Consent for publication
Informed consent for publication was obtained from all patients as well as the authors.
Declaration of conflicting interests
The authors declared no potential conflicts of interest with respect to the research, authorship and/or publication of this article.
Ethical approval and consent to participate
Ethical approval obtained from Institutional Ethics Committee- Biomedical Research, Indraprastha Apollo hospital New Delhi under approval number IAH-BMR-010 11-19. Informed consent to participate was obtained from all patients or their legal representatives.
Funding
The authors received no financial support for the research, authorship and/or publication of this article.
Credit author statement
Dhruv Kant Mishra: Conceptualization, Methodology, Software, Validation, Formal Analysis, Investigation, Data Curation, Writing – Original Draft, Visualization, Project Administration.

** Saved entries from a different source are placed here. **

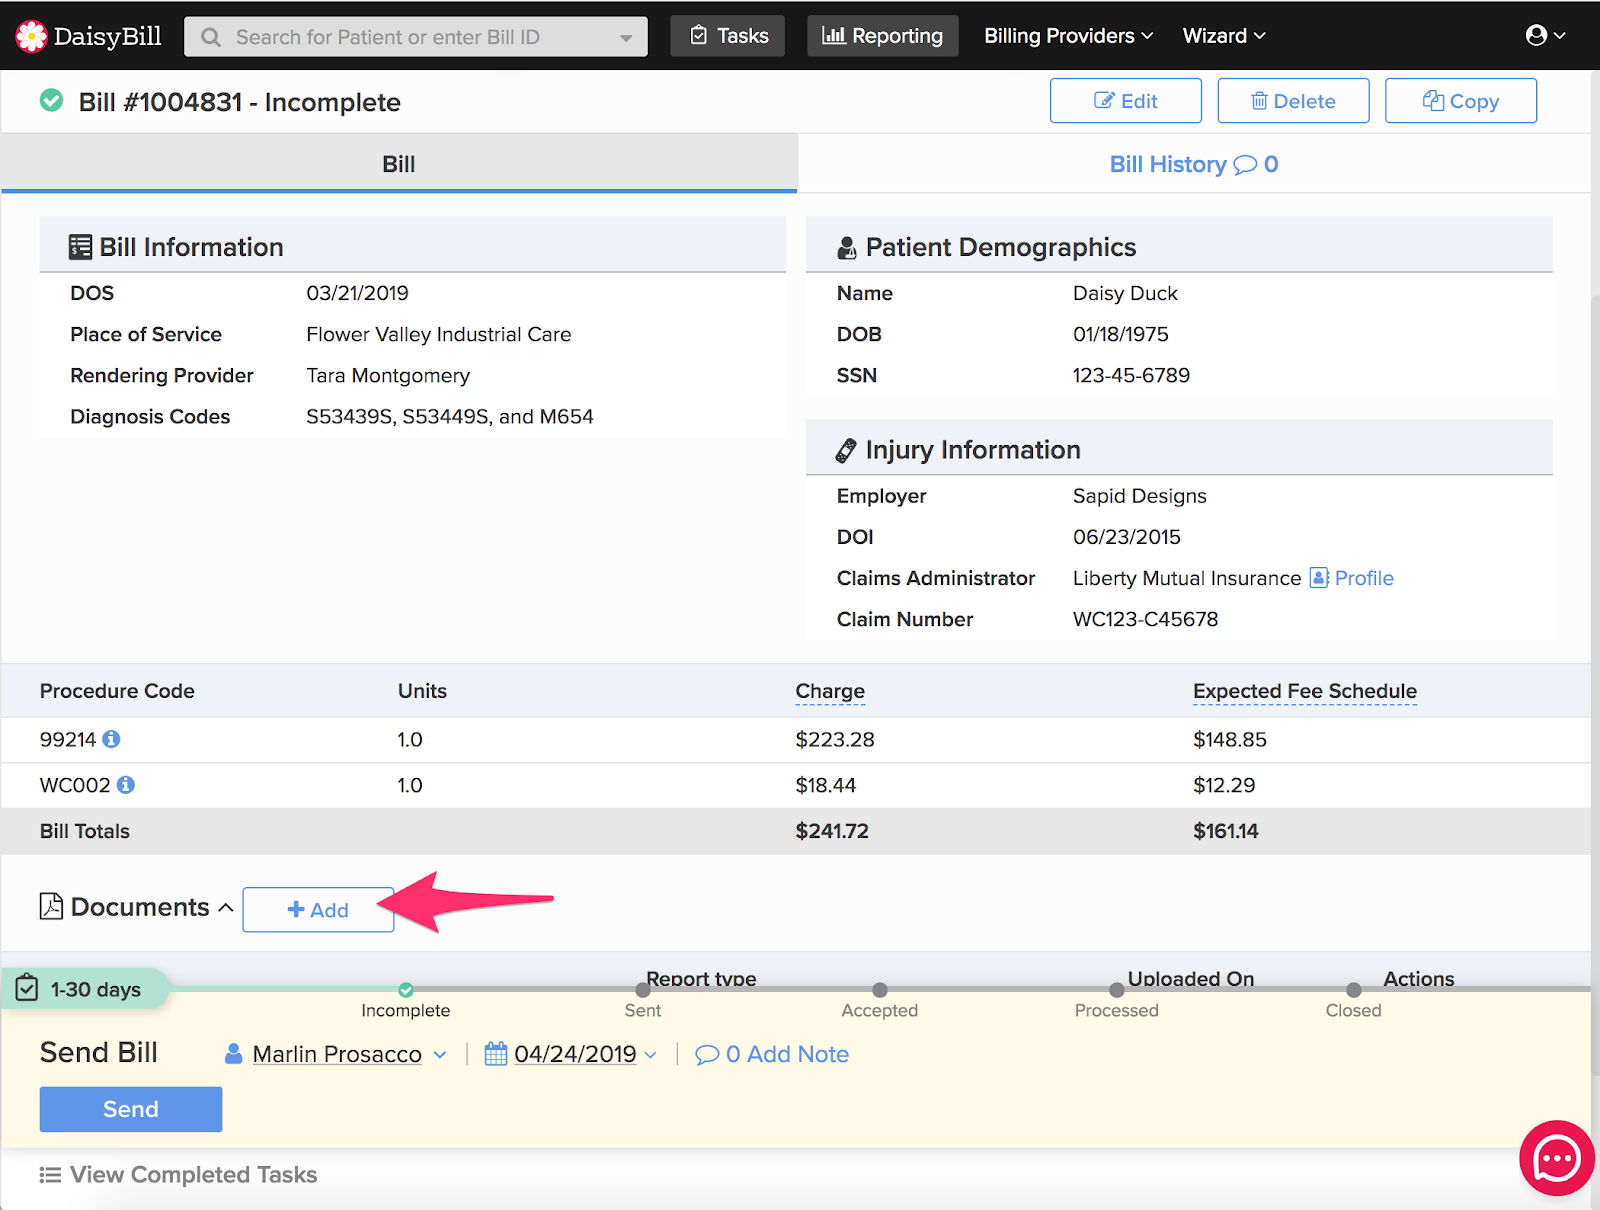
Task: Open the Marlin Prosacco assignee dropdown
Action: (337, 1054)
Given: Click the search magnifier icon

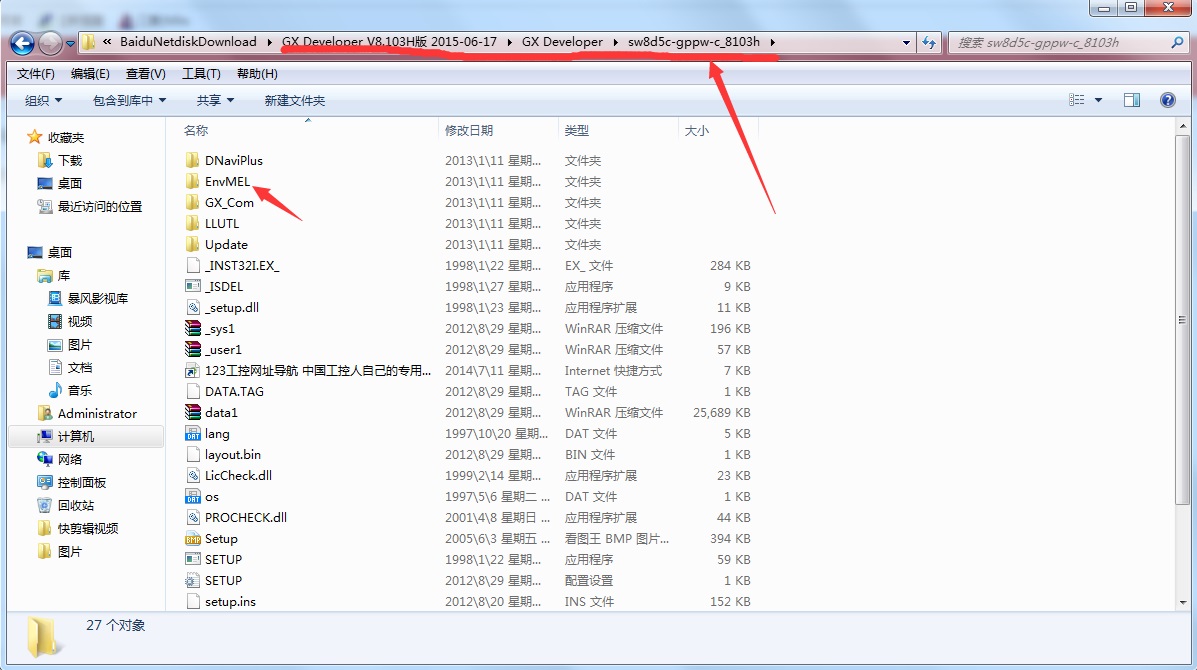Looking at the screenshot, I should point(1175,43).
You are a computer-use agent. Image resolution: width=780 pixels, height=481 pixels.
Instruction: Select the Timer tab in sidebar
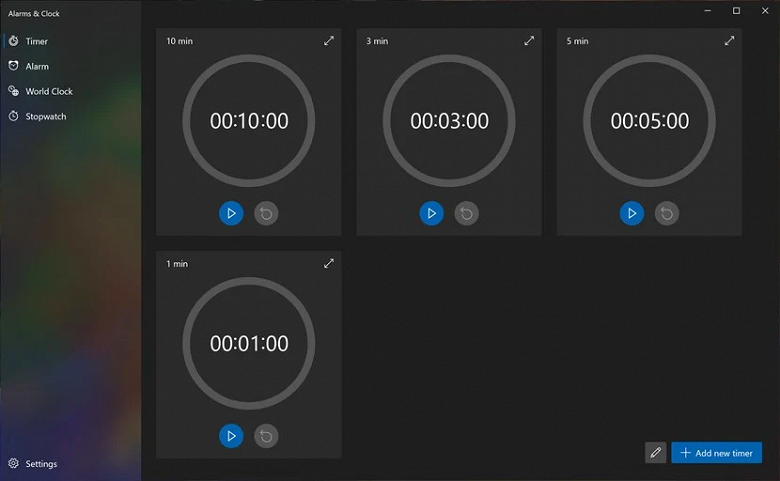(x=36, y=41)
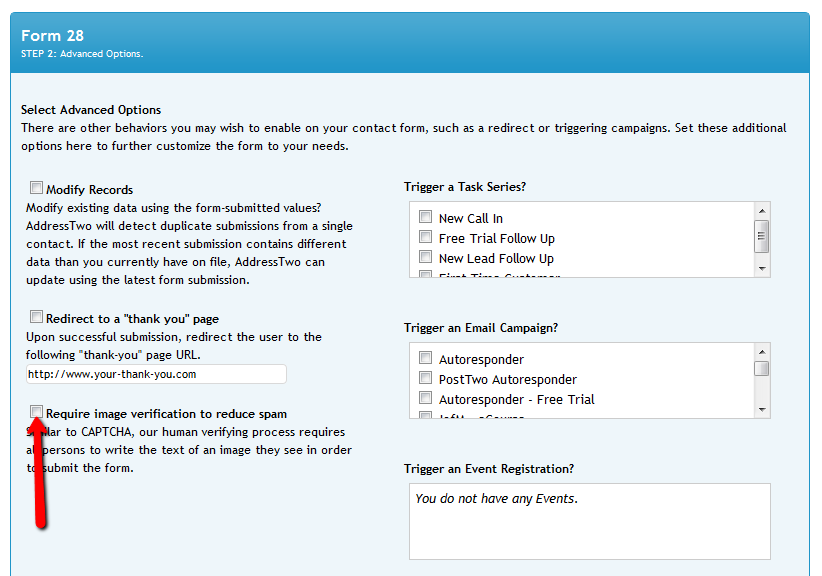Check Redirect to a "thank you" page
The height and width of the screenshot is (576, 822).
point(36,317)
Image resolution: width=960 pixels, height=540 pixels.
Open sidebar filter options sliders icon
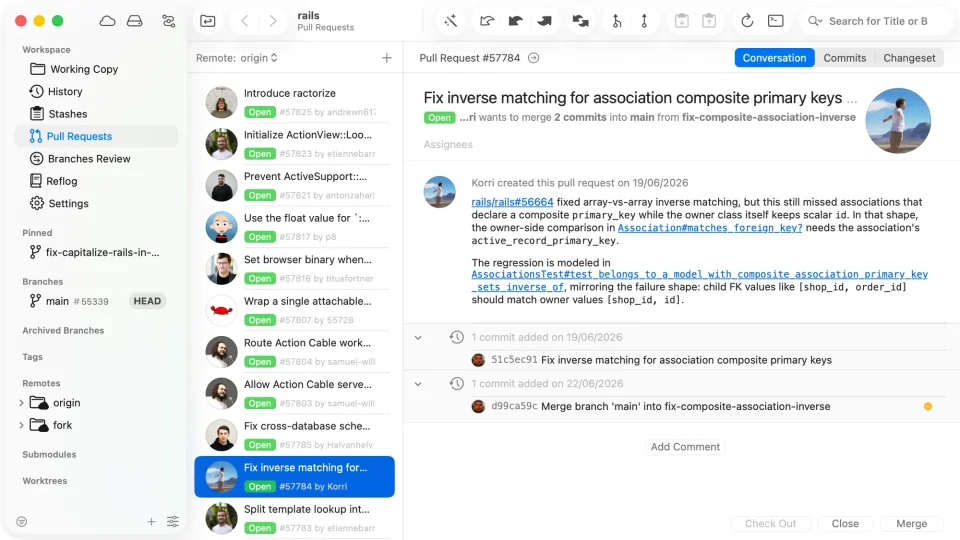tap(173, 522)
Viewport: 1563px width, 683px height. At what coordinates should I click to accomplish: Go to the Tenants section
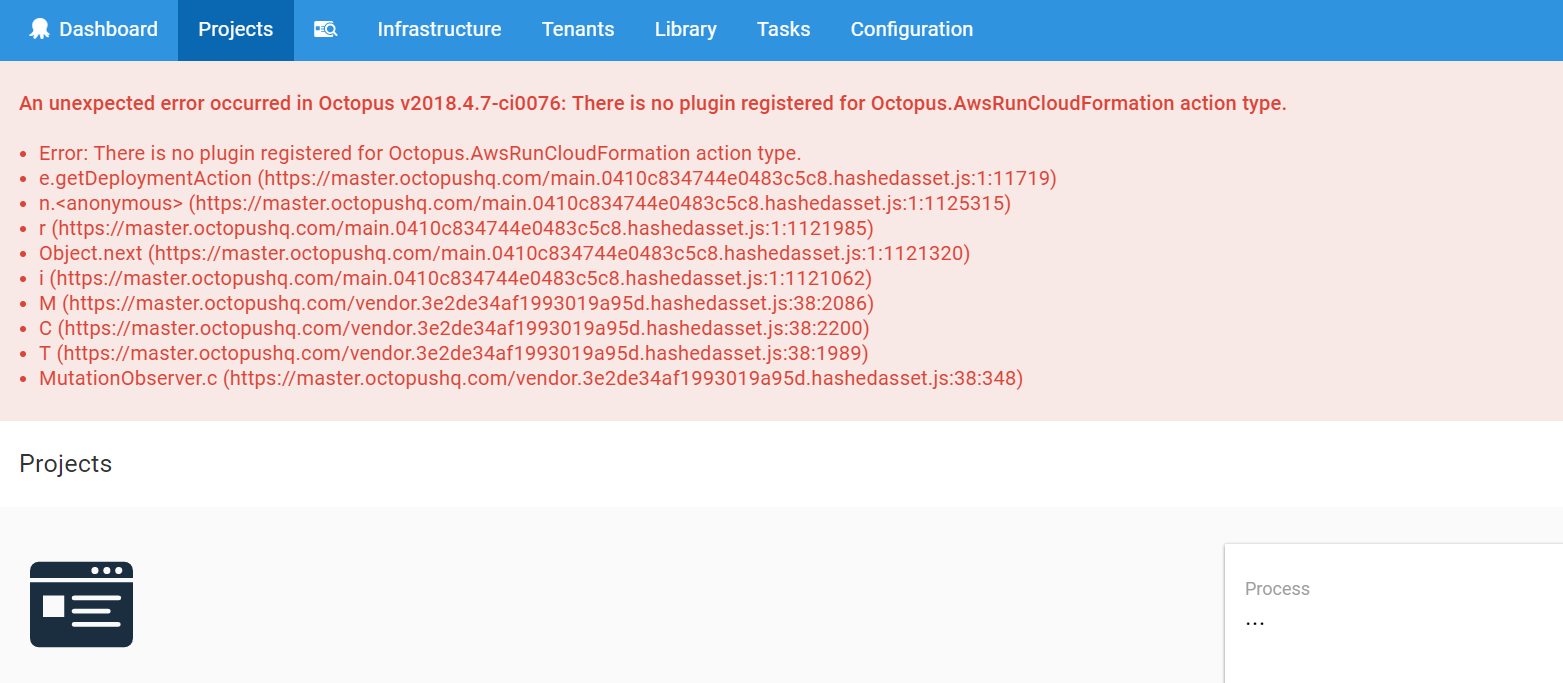pos(578,29)
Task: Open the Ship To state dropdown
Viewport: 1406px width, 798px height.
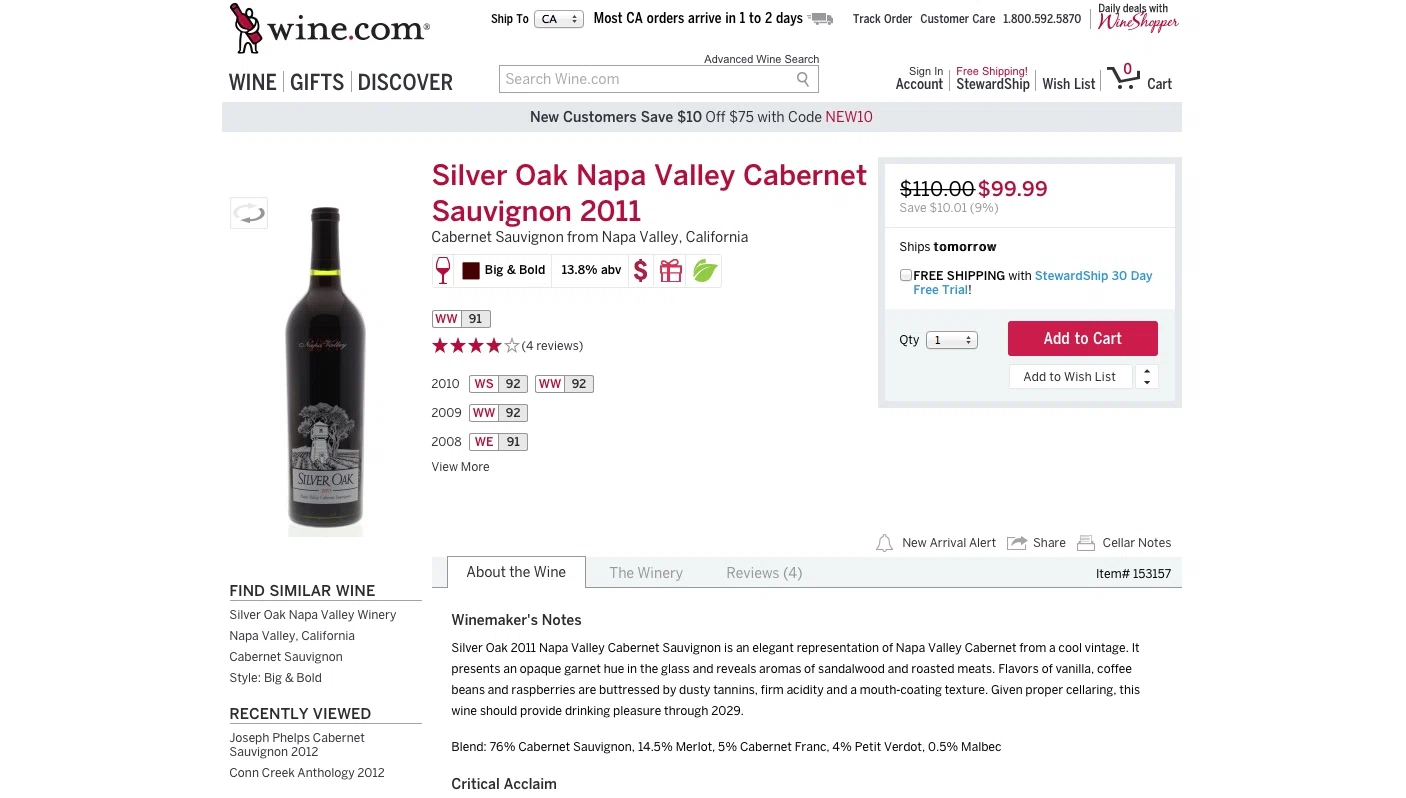Action: pyautogui.click(x=559, y=19)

Syed Uzair: Conceptualization, Methodology, Software, Validation, Formal Analysis, Investigation, Data Curation, Writing – Original Draft, Visualization, Project Administration.
Amit Pandita: Resources, Writing – Review & Editing, Supervision.
Varsha Kachroo: Resources, Writing – Review & Editing, Supervision.
Akash Batra: Resources, Writing – Review & Editing, Supervision.
Yogesh Batra: Resources, Writing – Review & Editing, Supervision, Funding Acquisition.
Data availablity statement
All data supporting this study are available within the article and its supplementary materials. Further inquiries can be directed to the corresponding author.
Use of artificial intelligence
No use of artificial intelligence.
Human ethics
The study was conducted in accordance with the principles of the Declaration of Helsinki and the IEC guidelines.